§ **Exercise description**
Copy the listing below exactly as it appears, line for line.
start Exercise input
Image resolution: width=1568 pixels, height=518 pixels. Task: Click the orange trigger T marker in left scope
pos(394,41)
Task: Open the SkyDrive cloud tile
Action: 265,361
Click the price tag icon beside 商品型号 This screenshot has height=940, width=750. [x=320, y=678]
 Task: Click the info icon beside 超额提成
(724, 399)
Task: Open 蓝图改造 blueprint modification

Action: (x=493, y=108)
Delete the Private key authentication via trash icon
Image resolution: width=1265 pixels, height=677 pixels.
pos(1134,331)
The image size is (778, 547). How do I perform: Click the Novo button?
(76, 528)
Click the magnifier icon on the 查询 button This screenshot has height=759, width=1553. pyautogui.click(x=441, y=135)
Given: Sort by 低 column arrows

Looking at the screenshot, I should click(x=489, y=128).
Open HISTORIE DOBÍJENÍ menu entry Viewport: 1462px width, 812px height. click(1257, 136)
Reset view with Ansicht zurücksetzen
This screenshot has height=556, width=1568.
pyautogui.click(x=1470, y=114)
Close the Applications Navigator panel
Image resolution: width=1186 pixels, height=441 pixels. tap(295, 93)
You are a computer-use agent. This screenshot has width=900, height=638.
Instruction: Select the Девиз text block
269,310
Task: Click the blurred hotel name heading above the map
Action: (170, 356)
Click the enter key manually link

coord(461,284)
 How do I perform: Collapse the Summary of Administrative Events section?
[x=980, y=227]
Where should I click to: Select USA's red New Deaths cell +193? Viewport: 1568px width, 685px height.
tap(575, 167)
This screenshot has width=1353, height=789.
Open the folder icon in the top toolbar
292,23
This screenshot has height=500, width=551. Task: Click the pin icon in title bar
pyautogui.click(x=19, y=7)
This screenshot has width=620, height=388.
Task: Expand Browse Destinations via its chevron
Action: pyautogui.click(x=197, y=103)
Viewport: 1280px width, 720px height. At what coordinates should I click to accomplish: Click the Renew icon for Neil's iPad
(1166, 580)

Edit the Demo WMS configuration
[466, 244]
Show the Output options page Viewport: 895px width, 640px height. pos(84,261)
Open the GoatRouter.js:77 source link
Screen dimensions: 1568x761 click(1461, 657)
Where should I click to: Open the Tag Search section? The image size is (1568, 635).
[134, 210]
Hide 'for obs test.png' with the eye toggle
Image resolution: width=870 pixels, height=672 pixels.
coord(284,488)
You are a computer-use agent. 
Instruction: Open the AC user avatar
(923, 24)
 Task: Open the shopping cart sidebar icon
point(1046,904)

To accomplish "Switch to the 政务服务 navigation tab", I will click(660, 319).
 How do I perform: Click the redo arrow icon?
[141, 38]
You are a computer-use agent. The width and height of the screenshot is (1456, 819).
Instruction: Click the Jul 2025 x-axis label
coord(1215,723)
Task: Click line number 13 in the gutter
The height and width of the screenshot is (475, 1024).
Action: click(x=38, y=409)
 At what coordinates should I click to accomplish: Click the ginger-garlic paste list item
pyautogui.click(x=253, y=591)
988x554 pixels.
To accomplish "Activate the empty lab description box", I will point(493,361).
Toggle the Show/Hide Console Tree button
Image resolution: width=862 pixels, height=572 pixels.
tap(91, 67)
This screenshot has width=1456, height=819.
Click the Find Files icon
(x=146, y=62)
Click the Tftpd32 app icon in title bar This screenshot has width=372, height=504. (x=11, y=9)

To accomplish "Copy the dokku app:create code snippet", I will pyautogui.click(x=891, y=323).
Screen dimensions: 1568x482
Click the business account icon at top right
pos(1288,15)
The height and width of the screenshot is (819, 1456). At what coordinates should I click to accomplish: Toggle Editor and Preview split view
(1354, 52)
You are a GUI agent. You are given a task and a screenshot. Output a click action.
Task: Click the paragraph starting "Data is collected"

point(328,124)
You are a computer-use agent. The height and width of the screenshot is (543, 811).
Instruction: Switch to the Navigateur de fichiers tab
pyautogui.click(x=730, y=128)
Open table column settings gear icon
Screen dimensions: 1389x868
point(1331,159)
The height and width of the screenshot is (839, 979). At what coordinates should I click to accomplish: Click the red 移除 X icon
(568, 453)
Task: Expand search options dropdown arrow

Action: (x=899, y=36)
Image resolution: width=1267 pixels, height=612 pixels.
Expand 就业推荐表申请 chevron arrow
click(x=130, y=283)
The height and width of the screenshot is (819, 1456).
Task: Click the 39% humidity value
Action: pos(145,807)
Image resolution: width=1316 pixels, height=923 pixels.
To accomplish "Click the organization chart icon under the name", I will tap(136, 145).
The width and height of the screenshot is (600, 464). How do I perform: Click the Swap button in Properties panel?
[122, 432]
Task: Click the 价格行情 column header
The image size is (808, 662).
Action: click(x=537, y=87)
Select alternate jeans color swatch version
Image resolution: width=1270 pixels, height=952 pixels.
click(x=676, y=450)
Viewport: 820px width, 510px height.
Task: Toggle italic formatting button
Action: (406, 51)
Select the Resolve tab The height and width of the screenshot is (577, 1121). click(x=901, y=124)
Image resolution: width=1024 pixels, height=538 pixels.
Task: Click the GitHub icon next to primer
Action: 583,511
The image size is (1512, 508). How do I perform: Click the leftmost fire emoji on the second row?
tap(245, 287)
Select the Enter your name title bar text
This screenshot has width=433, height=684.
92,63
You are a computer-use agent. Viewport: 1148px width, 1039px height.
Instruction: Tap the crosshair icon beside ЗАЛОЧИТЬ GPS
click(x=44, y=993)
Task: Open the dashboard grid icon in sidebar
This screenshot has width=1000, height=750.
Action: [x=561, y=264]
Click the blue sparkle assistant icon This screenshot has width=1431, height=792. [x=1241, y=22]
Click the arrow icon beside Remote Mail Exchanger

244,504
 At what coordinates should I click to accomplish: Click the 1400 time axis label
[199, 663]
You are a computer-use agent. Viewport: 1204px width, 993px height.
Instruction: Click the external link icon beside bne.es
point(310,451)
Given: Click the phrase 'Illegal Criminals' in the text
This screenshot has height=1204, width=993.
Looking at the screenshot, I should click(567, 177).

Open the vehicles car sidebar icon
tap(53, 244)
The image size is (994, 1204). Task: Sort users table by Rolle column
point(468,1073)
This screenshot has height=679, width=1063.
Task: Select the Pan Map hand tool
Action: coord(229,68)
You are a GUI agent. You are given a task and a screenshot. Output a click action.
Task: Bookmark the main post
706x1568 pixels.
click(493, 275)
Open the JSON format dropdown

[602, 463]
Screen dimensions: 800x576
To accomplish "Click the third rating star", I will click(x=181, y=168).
end Exercise input
§ **Response to the task**
Image resolution: width=1568 pixels, height=518 pixels. Task: Click the orange trigger T marker in left scope
pos(394,41)
Task: Open the SkyDrive cloud tile
Action: 265,361
Click the price tag icon beside 商品型号 This screenshot has height=940, width=750. [x=320, y=678]
 Task: Click the info icon beside 超额提成
(724, 399)
Task: Open 蓝图改造 blueprint modification

Action: (x=493, y=108)
Delete the Private key authentication via trash icon
Image resolution: width=1265 pixels, height=677 pixels.
pos(1134,331)
The image size is (778, 547). How do I perform: Click the Novo button?
(76, 528)
Click the magnifier icon on the 查询 button This screenshot has height=759, width=1553. pyautogui.click(x=441, y=135)
Given: Sort by 低 column arrows

Looking at the screenshot, I should click(x=489, y=128).
Open HISTORIE DOBÍJENÍ menu entry Viewport: 1462px width, 812px height. click(1257, 136)
Reset view with Ansicht zurücksetzen
This screenshot has height=556, width=1568.
pyautogui.click(x=1470, y=114)
Close the Applications Navigator panel
Image resolution: width=1186 pixels, height=441 pixels. tap(295, 93)
You are a computer-use agent. This screenshot has width=900, height=638.
Instruction: Select the Девиз text block
269,310
Task: Click the blurred hotel name heading above the map
Action: (170, 356)
Click the enter key manually link

coord(461,284)
 How do I perform: Collapse the Summary of Administrative Events section?
[x=980, y=227]
Where should I click to: Select USA's red New Deaths cell +193? Viewport: 1568px width, 685px height.
tap(575, 167)
This screenshot has width=1353, height=789.
Open the folder icon in the top toolbar
292,23
This screenshot has height=500, width=551. Task: Click the pin icon in title bar
pyautogui.click(x=19, y=7)
This screenshot has width=620, height=388.
Task: Expand Browse Destinations via its chevron
Action: pyautogui.click(x=197, y=103)
Viewport: 1280px width, 720px height. At what coordinates should I click to accomplish: Click the Renew icon for Neil's iPad
(1166, 580)

Edit the Demo WMS configuration
[466, 244]
Show the Output options page Viewport: 895px width, 640px height. pos(84,261)
Open the GoatRouter.js:77 source link
Screen dimensions: 1568x761 click(1461, 657)
Where should I click to: Open the Tag Search section? The image size is (1568, 635).
[134, 210]
Hide 'for obs test.png' with the eye toggle
Image resolution: width=870 pixels, height=672 pixels.
coord(284,488)
You are a computer-use agent. 
Instruction: Open the AC user avatar
(923, 24)
 Task: Open the shopping cart sidebar icon
point(1046,904)

To accomplish "Switch to the 政务服务 navigation tab", I will click(660, 319).
 How do I perform: Click the redo arrow icon?
[141, 38]
You are a computer-use agent. The width and height of the screenshot is (1456, 819).
Instruction: Click the Jul 2025 x-axis label
coord(1215,723)
Task: Click line number 13 in the gutter
The height and width of the screenshot is (475, 1024).
Action: click(x=38, y=409)
 At what coordinates should I click to accomplish: Click the ginger-garlic paste list item
pyautogui.click(x=253, y=591)
988x554 pixels.
To accomplish "Activate the empty lab description box", I will point(493,361).
Toggle the Show/Hide Console Tree button
Image resolution: width=862 pixels, height=572 pixels.
tap(91, 67)
This screenshot has width=1456, height=819.
Click the Find Files icon
(x=146, y=62)
Click the Tftpd32 app icon in title bar This screenshot has width=372, height=504. (x=11, y=9)

To accomplish "Copy the dokku app:create code snippet", I will pyautogui.click(x=891, y=323).
Screen dimensions: 1568x482
Click the business account icon at top right
pos(1288,15)
The height and width of the screenshot is (819, 1456). At what coordinates should I click to accomplish: Toggle Editor and Preview split view
(1354, 52)
You are a GUI agent. You are given a task and a screenshot. Output a click action.
Task: Click the paragraph starting "Data is collected"

point(328,124)
You are a computer-use agent. The height and width of the screenshot is (543, 811).
Instruction: Switch to the Navigateur de fichiers tab
pyautogui.click(x=730, y=128)
Open table column settings gear icon
Screen dimensions: 1389x868
point(1331,159)
The height and width of the screenshot is (839, 979). At what coordinates should I click to accomplish: Click the red 移除 X icon
(568, 453)
Task: Expand search options dropdown arrow

Action: (x=899, y=36)
Image resolution: width=1267 pixels, height=612 pixels.
Expand 就业推荐表申请 chevron arrow
click(x=130, y=283)
The height and width of the screenshot is (819, 1456).
Task: Click the 39% humidity value
Action: pos(145,807)
Image resolution: width=1316 pixels, height=923 pixels.
To accomplish "Click the organization chart icon under the name", I will tap(136, 145).
The width and height of the screenshot is (600, 464). How do I perform: Click the Swap button in Properties panel?
[122, 432]
Task: Click the 价格行情 column header
The image size is (808, 662).
Action: click(x=537, y=87)
Select alternate jeans color swatch version
Image resolution: width=1270 pixels, height=952 pixels.
click(x=676, y=450)
Viewport: 820px width, 510px height.
Task: Toggle italic formatting button
Action: (406, 51)
Select the Resolve tab The height and width of the screenshot is (577, 1121). click(x=901, y=124)
Image resolution: width=1024 pixels, height=538 pixels.
Task: Click the GitHub icon next to primer
Action: 583,511
The image size is (1512, 508). How do I perform: Click the leftmost fire emoji on the second row?
tap(245, 287)
Select the Enter your name title bar text
This screenshot has width=433, height=684.
92,63
You are a computer-use agent. Viewport: 1148px width, 1039px height.
Instruction: Tap the crosshair icon beside ЗАЛОЧИТЬ GPS
click(x=44, y=993)
Task: Open the dashboard grid icon in sidebar
This screenshot has width=1000, height=750.
Action: [x=561, y=264]
Click the blue sparkle assistant icon This screenshot has width=1431, height=792. [x=1241, y=22]
Click the arrow icon beside Remote Mail Exchanger

244,504
 At what coordinates should I click to accomplish: Click the 1400 time axis label
[199, 663]
You are a computer-use agent. Viewport: 1204px width, 993px height.
Instruction: Click the external link icon beside bne.es
point(310,451)
Given: Click the phrase 'Illegal Criminals' in the text
This screenshot has height=1204, width=993.
Looking at the screenshot, I should click(567, 177).

Open the vehicles car sidebar icon
tap(53, 244)
The image size is (994, 1204). Task: Sort users table by Rolle column
point(468,1073)
This screenshot has height=679, width=1063.
Task: Select the Pan Map hand tool
Action: coord(229,68)
You are a GUI agent. You are given a task and a screenshot. Output a click action.
Task: Bookmark the main post
706x1568 pixels.
click(493, 275)
Open the JSON format dropdown

[602, 463]
Screen dimensions: 800x576
To accomplish "Click the third rating star", I will click(x=181, y=168).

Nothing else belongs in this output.